Can you give me an example of this?
We had a fight. It was a fight between Sheldon, who is a physicist, and his girlfriend Amy, who is a neuroscientist. And the content of the fight got pretty philosophical because he said “my research is intrinsically more important than yours because reality is physical and physical will ultimately explain biology and therefore explain the human brain.” And she said, “my research is more fundamental than yours because when you’re doing physics something is going on your brain which my biology will be able to understand.” And then they broke up. And they reference [philosopher Gottlob] Frege, which I think may be the first time that anyone has mentioned Frege in American sitcom since, you know, early seasons of the Mary Tyler Moore Show. All you really need to know is that she’s saying she’s smarter than he is and he’s saying that he’s smarter than she is – the emotional reality of what’s going on.
You still keep up on philosophy, it sounds like.
I do. In fact, I’m reading a book right now called “All or Nothing: Systematicity, Transcendental Arguments, and German Idealism.” And it’s pretty interesting because one of the things I find interesting about getting to know a subject is when you learn that everything you know about it, is wrong. For example, I remember there was some kind of a system in ancient China where all they said in our textbooks was that it was not feudalism. It has always kind of fascinated me because most things are not feudalism. I’m not feudalism, you’re not feudalism …
I think you’ve said that people learn more about science from BBT than the 50 top-selling science books combined. Leaving aside the arbitrary number, what makes you think that’s true?
We definitely reach a wider audience. We have about 20 million viewers. What is the sales of the best selling science book? I don’t know.
If you’re lucky, you get a couple hundred thousand.
But here’s the thing – what if each person who reads the book, learns a hundred times more science than they do from watching our show. Then it would be two hundred million units of science learning going on from the book and only twenty million units of science learning from our show. So I think you have to figure out some way to quantify how much someone learns about science – maybe by giving them a test before they watch our show and after they watch our show. I have no idea if they’d do better, they might even do worse for all I know.
You seem to be attracted the idea of finding a sense of humanity beneath cold or strange exteriors. Nerds and zombies kind of have that in common.
[Long pause] I guess you’re right.

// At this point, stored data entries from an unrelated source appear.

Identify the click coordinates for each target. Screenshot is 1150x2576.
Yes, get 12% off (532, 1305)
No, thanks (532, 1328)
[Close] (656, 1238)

You know sometimes in our dealings with other people, we think of them as sources of competition or as sources that we can exploit. I’m in favor of viewing humans from a humanistic standpoint. So yeah, that’s something that motivates me.
So why do you like such difficult characters to humanize?
We all live close together and we’re all kind of knocking into each other a lot and there’s a lot of pressure to be likeable. I personally find it very exhausting and I would like to know that even if you don’t work so hard to be likeable, you can still be loved. So one of the things I guess I think about doing is to say ‘Well, even if we all give ourselves a break and stop trying to pretend to be so goddamn likeable, we’re still loveable.’ And that’s a moral of my work and its something that I care about.